Assuming these obesity-causing claims are true, the Republican Congress has two foundational schools of thought to make change: “SNAP-Choice” or “SNAP-Restrictions.” “SNAP-Choice,” a libertarian leaning view, would continue to allow individuals to spend their funds as they see fit. The policy relies on an individual’s rationality to determine food choices without government intervention. On the other hand, “SNAP-Restrictions,” a more paternalistic view, would limit the number of food options available to SNAP recipients. Government would define what foods would be “good” and “bad” based on the notion that public funds should support public health. However, it is important to note that SNAP restrictions already exist, and Congress would be building onto a restrictions list that already prevents the purchase of items like cigarettes and alcohol.
Presently, there is still little evidence that restricting SNAP funds will reduce obesity among recipients. In theory, a paternalistic restriction would not prevent individuals from purchasing unhealthy foods, as they would simply reallocate their non-SNAP funds to make these purchases. Similar to recent studies evaluating “sin taxes” on cigarettes and soda, individuals would not automatically change their behavior and stop consumption. Consumers need to see the difference in price and rationalize long-term effects of an unhealthy decision, which often comes with education—not taxation. At the same time, changes to the existing program, like adding restrictions, could lead to confusion and an overall decline in the use of the program.
However, a third view of Libertarian Paternalism may act as an effective approach to this issue. Libertarian Paternalism attempts to encourage an individual’s choice in “welfare-promoting-directions” without restricting choice. In this case, the government could incentivize healthy food purchases without offering any SNAP restriction. To test this, the USDA implemented the Healthy Incentive Program (HIP), which incentivized SNAP recipients to purchase fruits and vegetables by providing an extra $0.03 for every $1.00 spent on fruits and vegetables. The program, which ended after two years, saw an increase in fruit and vegetable consumption among participants, and most retailers found it easy to implement.
At the state level, several Republican-controlled legislatures are grappling with this same paternalism versus libertarianism dilemma. Over a dozen state legislatures have either proposed legislation seeking permission to restrict SNAP purchases or passed resolutions to encourage Congress to act. Some states requested waivers from the USDA to restrict SNAP food choice by excluding certain foods like soda and candy from their purchasing lists. However, states cannot implement these restrictions without federal approval. While the Obama Administration blocked these attempts, state leaders see an opportunity with the Trump Administration, (although the new administration’s direction on this issue remains unclear).

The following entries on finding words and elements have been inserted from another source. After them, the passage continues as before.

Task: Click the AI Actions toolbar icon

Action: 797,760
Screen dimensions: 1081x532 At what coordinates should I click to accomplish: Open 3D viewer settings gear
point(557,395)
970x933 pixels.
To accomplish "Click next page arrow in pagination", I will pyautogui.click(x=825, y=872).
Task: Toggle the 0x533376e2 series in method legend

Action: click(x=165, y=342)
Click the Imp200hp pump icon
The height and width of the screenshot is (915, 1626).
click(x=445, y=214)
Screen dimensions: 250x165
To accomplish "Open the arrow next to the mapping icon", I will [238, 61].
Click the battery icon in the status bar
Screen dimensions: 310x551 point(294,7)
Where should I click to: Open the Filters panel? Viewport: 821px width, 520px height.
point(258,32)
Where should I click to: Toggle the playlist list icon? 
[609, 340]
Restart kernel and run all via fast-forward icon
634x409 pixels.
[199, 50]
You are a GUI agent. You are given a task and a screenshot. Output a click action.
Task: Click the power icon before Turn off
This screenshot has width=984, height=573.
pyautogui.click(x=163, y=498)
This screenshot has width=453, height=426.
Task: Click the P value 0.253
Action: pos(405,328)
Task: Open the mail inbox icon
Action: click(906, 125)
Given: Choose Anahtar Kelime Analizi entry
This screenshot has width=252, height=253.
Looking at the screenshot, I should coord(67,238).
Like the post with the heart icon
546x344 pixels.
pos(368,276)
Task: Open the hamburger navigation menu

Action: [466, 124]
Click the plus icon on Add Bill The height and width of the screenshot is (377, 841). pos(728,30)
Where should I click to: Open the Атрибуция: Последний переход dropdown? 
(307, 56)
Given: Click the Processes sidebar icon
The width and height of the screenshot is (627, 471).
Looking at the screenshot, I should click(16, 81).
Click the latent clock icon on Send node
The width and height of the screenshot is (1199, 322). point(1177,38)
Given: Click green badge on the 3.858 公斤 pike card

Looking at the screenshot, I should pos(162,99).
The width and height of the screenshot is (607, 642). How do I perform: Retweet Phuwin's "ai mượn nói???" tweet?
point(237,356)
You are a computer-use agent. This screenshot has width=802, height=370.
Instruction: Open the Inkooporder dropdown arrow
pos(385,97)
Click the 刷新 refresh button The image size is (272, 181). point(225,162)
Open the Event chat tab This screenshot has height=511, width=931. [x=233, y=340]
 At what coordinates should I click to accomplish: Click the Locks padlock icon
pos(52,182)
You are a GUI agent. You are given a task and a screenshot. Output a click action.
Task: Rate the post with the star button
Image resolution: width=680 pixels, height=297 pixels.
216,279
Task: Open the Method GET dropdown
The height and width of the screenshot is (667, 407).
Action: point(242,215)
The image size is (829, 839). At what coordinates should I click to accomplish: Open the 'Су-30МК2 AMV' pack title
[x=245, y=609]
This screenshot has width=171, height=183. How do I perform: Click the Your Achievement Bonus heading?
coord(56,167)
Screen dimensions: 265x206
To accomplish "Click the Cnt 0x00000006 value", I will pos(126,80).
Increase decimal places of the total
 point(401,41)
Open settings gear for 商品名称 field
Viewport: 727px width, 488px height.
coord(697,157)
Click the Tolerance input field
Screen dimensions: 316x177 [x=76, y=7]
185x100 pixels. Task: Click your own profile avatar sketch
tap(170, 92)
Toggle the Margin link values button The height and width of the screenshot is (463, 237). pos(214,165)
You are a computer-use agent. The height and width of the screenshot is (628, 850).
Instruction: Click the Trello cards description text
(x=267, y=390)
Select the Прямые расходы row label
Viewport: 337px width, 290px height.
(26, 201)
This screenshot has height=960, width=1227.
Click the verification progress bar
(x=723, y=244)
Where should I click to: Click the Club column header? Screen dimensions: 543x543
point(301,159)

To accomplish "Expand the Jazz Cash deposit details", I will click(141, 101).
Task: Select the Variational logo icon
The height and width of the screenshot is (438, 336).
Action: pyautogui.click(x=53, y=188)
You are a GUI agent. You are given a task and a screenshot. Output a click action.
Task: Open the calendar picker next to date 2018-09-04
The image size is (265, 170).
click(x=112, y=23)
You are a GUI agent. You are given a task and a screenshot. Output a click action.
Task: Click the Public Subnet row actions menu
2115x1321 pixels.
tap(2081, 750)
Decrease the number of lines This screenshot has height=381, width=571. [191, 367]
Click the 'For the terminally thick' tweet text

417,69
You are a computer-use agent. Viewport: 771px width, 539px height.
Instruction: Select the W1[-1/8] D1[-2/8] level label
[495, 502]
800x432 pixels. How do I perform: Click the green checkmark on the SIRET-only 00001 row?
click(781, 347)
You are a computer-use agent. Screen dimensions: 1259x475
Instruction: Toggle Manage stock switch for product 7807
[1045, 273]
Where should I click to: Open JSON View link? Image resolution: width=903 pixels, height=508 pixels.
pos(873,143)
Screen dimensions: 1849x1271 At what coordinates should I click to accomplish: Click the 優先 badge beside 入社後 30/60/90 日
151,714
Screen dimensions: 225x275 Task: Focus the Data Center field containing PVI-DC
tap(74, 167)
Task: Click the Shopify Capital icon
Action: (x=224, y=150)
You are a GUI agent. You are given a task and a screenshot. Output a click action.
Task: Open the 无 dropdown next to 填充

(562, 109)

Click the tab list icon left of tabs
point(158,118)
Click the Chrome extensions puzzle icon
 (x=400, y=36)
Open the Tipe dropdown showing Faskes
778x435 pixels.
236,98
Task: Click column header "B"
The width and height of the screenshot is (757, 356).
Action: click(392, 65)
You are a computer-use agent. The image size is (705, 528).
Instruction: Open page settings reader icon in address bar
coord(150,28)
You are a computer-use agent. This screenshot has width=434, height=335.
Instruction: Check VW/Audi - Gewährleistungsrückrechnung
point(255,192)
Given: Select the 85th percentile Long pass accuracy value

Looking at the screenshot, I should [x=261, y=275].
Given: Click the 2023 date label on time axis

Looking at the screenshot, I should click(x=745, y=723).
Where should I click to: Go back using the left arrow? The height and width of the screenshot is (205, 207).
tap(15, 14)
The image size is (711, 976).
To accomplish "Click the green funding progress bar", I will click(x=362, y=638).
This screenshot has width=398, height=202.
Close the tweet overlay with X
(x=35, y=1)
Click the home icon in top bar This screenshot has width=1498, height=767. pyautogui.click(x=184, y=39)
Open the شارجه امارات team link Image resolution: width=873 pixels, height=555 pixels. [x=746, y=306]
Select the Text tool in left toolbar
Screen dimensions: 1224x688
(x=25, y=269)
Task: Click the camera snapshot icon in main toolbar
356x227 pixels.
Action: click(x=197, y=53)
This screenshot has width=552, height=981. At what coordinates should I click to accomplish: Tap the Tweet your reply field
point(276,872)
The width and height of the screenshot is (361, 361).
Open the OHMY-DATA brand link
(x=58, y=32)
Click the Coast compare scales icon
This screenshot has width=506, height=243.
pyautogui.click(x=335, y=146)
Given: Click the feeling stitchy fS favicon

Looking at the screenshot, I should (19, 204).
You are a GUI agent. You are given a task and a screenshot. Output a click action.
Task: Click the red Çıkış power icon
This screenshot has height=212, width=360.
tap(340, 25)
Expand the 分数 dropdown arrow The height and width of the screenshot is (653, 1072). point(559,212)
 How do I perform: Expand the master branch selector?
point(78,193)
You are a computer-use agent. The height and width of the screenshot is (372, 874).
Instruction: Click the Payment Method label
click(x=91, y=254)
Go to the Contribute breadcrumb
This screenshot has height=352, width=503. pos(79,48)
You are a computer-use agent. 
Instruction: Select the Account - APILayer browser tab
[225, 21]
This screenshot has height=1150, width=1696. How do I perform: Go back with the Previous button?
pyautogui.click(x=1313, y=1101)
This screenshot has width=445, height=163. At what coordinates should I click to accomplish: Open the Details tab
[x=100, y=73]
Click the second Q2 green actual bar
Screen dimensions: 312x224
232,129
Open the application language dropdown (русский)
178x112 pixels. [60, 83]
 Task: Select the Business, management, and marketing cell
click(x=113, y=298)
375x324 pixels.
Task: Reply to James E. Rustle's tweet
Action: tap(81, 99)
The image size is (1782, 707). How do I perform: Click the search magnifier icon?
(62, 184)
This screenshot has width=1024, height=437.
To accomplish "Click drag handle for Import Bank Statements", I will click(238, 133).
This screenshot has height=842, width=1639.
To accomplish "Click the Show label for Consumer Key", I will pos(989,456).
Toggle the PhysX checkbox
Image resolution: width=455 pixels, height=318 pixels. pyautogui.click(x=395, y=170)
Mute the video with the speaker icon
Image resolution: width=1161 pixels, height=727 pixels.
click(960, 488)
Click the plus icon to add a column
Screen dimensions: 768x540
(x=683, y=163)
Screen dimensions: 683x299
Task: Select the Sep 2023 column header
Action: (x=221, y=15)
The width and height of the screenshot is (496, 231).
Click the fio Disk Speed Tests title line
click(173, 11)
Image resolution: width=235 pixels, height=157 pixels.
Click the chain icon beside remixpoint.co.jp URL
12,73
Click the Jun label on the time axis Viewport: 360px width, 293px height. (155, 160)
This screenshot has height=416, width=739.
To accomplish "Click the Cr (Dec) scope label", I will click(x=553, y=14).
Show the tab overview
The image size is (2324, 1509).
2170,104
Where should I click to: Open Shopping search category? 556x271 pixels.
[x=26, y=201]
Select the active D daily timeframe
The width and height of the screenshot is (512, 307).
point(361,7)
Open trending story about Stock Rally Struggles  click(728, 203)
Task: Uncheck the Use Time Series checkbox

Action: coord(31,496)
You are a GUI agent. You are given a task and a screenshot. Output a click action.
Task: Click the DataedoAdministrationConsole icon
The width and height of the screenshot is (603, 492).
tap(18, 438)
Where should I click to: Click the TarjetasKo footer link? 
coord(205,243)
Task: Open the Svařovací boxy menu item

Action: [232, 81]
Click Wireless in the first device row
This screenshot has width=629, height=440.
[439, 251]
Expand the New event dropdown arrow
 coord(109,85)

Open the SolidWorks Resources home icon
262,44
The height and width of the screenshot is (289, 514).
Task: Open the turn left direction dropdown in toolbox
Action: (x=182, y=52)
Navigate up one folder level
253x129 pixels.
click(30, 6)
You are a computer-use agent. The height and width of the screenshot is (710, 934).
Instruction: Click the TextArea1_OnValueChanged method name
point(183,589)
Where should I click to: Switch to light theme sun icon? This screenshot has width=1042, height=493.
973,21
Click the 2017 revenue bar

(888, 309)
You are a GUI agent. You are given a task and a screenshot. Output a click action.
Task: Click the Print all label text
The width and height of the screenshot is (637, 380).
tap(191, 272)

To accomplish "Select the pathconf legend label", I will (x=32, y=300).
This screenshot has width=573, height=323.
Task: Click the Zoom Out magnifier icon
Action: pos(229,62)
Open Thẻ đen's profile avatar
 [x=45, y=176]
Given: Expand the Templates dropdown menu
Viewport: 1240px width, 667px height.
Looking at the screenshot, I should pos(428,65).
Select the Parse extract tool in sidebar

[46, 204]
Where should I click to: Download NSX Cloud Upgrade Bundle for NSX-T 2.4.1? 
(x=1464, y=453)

More recently, Arkansas Governor Asa Hutchinson (R) signed into law a SNAP incentive program to encourage the purchase of healthy foods. One could argue that this law is a Libertarian Paternalistic approach to this problem: the legislation authorizes the state’s Department of Human Services to provide SNAP recipients with additional funds to purchase locally-grown fruits and vegetables as well as provide additional funds for nutritional education programs. The bill was an outgrowth of a successful, local program, originally funded by the USDA. The program initially allowed for SNAP funds to be used at farmer markets, but will now expand to grocery stores and wherever else SNAP is accepted.
Moving forward, Paul Ryan and the Republican Congress will have a choice to make on how they expect to update SNAP and the rest of the social safety net. Late last year, the House Committee on Agriculture published a comprehensive primer outlining the future of SNAP that has already guided the discussion for the committee. While additional research and pilot programs would be beneficial, a Libertarian Paternalistic approach could provide the balance between ideology and application to promote healthy choices in a divided Republican Congress.